We’ve been paying close attention to the reviews of this film from both Christian and non-Christian critics alike. There are indeed some very twisted elements in Noah that we felt we should bring to your attention:
Satan’s fallen angels protect Noah while he builds the ark
To stop the earth from being repopulated, Noah tries to kill his son’s pregnant wife
Noah is portrayed as an uncaring, coarse man reluctant to follow God’s instructions
Methuselah is characterized as some sort of witch doctor who guides Noah spiritually!
Russell Crowe, who plays Noah, says himself that this is not a “Sunday school story” and will challenge viewers understanding of the Bible. The film has actually been banned in some Islamic countries because it portrays a prophet. 
So does writer and director Darren Aronofsky’s efforts to “fill the gaps” in the story so violate the biblical event that the true message is flooded with too much creative expression and speculation?
We make two recommendations about this new film. First, read the Bible story for yourself in Genesis chapters 6–8. Do not trust film producers to accurately portray Scripture; it’s likely the filmmakers believe Genesis is a mere fable and seek to change your perceptions about God and the Bible.
Moreover, the Word of God was not given for entertainment, but “to make you wise for salvation through faith which is in Christ Jesus” (2 Timothy 3:15). To find life-changing truth, we cannot substitute watching creative visual effects about the Bible with personally digging into Scripture with the help of the Holy Spirit. The story of the flood is not simply meant to be dramatic, energizing, surprising, or confounding. It is deeply spiritual (1 Corinthians 2:14).

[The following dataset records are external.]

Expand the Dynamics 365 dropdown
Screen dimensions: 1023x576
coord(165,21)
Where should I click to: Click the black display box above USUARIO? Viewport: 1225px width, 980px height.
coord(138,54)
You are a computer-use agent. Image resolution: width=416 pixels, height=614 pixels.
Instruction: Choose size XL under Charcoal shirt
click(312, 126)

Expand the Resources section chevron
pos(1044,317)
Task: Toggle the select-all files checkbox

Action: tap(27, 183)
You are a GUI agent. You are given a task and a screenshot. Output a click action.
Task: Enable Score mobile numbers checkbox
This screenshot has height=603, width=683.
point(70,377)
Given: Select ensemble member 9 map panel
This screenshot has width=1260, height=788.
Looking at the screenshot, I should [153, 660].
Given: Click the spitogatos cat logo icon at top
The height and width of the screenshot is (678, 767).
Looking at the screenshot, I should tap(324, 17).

Second, the release of this film will potentially generate lots of opportunities to discuss the Bible story with people who know little about Scripture. Aside from the incredible visual renderings and despite the distorted elements, it is a story still relevant to our day, for Christ said, “As it was in the days of Noah, so it will be also in the days of the Son of Man” (Luke 17:26). Just as there was a call to come into the ark, so Jesus patiently invites people to come to Him. But there will finally come a moment when probation is closed. Signs indicate it is very soon (Matthew 24:38).
Noah’s real experience is more than a tale. The world was once destroyed by a flood. It will someday be destroyed by fire (Malachi 4:1, 3). Will you be ready?